Nobody eats like the Western world. We have perfected the art of serving giant portions of, well, everything. When we go to restaurants, we receive heaping platters of anything we want, and despite the to-go containers stacked in the back room, we devour it all, rarely leaving more than a bite or two on the dish. At home, the situation is much the same. Yes, the portions are decidedly smaller and the food somewhat healthier. But, we continue to consume items that are not necessarily good for us at rates that certainly are not. This diet, high in red meats, refined grains and fat, is affecting more than our waist lines. It’s affecting our mortality.
Researchers at Dana-Farber Cancer Institute recently studied the effects of diet on patients with stage III colon cancer. All of the participants, who had undergone similar treatments for their disease, were polled during chemotherapy and six months following its completion. Those who reported eating a more Western diet were found to have a higher rate of recurrence and death. In fact, they were three and a half times more likely to have their cancer return. The lack of fruits, vegetables, poultry and fish and abundance of red meats and desserts were hurting the patients’ recoveries. They were also, incidentally, putting them at a higher risk for heart disease, obesity, hypertension and many other health complications linked to diet. No matter what your current health status, a tendency towards the Western diet is not good for you. Where in the world, then, should you find your diet tips?

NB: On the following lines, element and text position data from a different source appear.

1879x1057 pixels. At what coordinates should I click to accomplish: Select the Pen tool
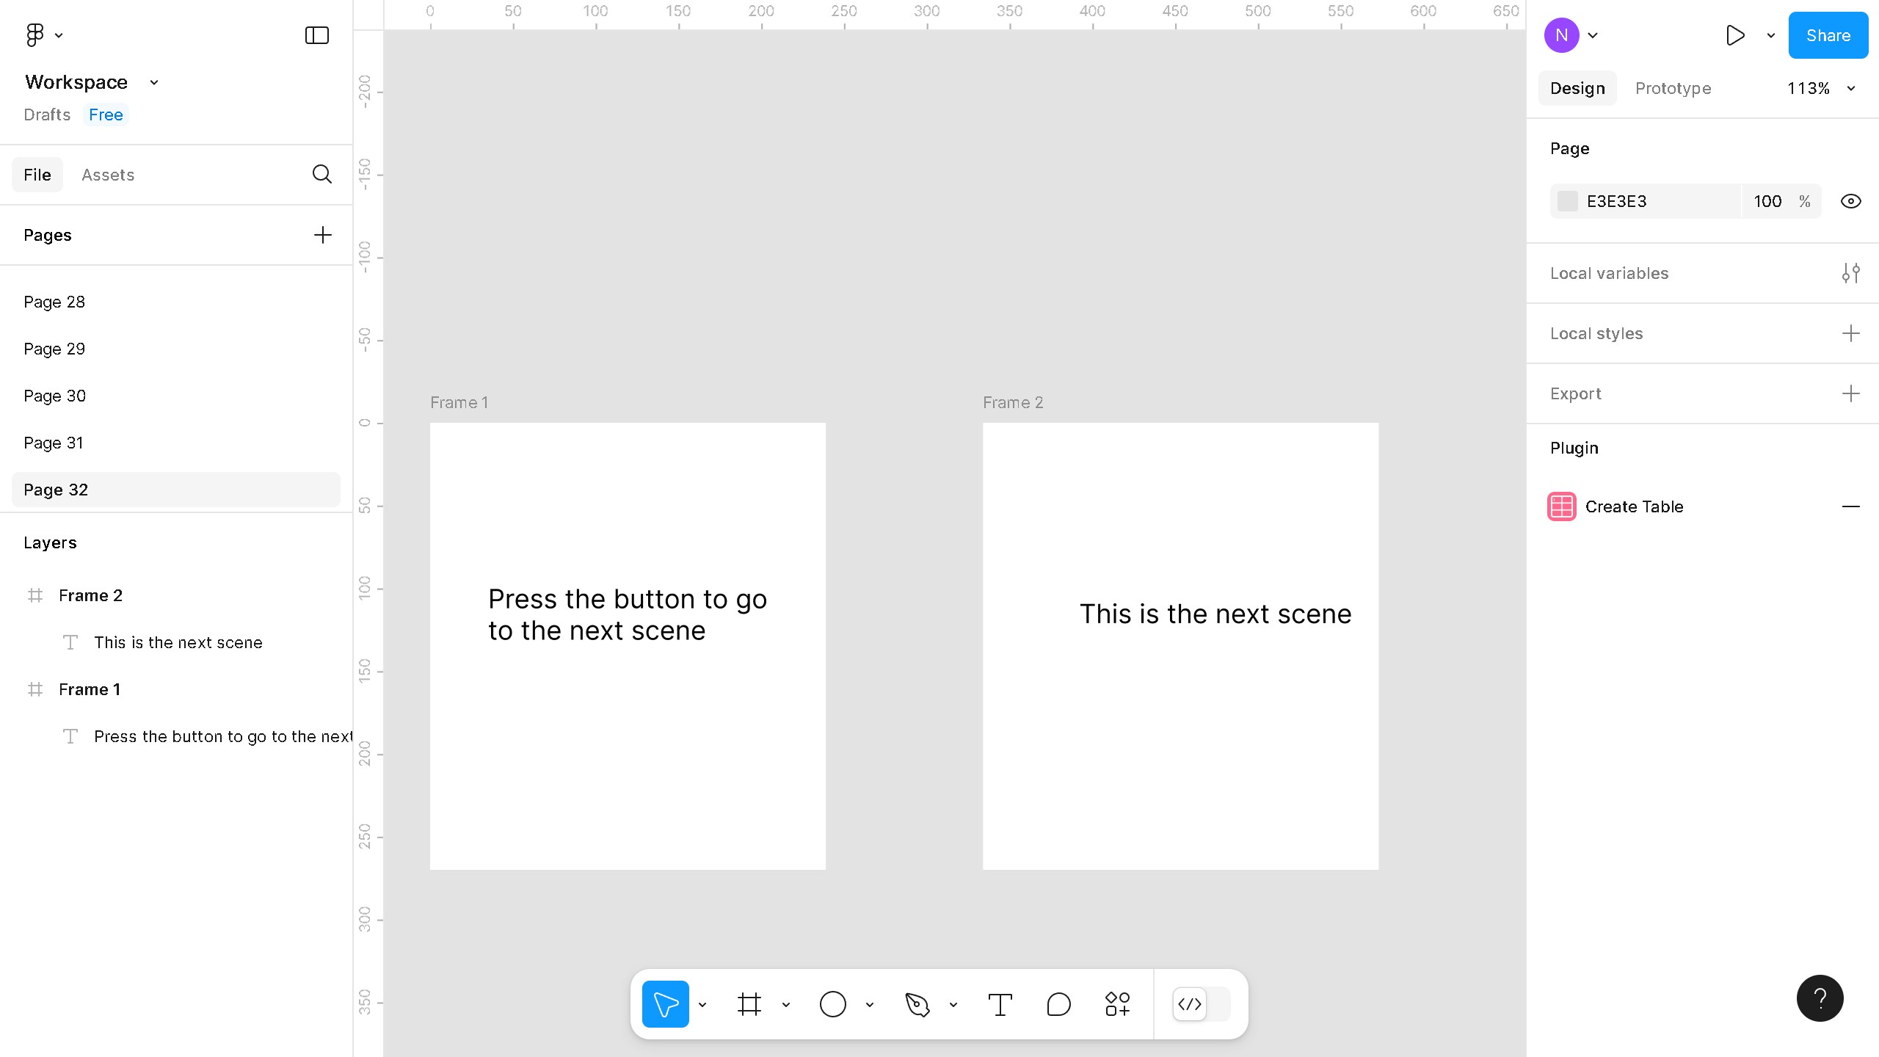point(918,1003)
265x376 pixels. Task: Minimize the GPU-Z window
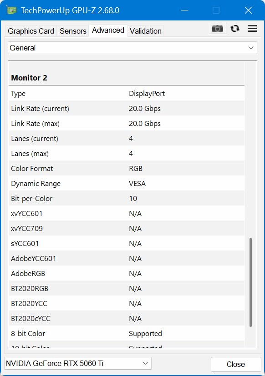tap(184, 10)
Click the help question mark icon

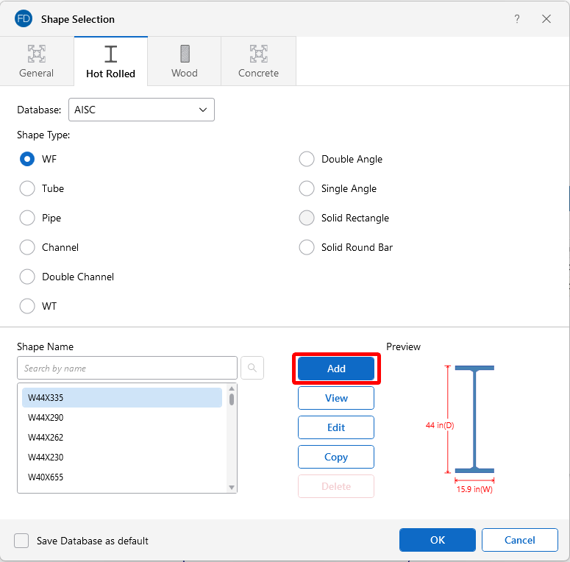pos(517,19)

Look to the Japanese. Falling second only to a small country in the Pyrenees Mountains, Japan’s life expectancy is years above the United States’. Moreover, the Japanese are reported to live healthy, disability-free lives well into their seventies and have one of the lowest obesity rates in the world. Their diet is made up of everything that the Western one is not. To begin with, they serve their meals in small dishes so as to lessen the amount consumed in one sitting. Also, vegetables and fruits overwhelm the Japanese diet. As many as four or five different types of vegetables can be found in one meal (even at breakfast) and fruits, rather than being the occasional snack, act as dessert. Fish and soy products provide the Japanese with plenty of omega-3s and protein. And when a carb fix is needed, rice fills the plate. Now, the Japanese aren’t perfect. You don’t have to start mirroring them bite for bite. You should simply take into consideration their habits when deciding what to have for dinner. Include more fruits and vegetables. Mix tofu or salmon into the weekly meal plan. Try rice (brown not white), and serve less. Bigger isn’t always better, especially when it’s what’s going into your body.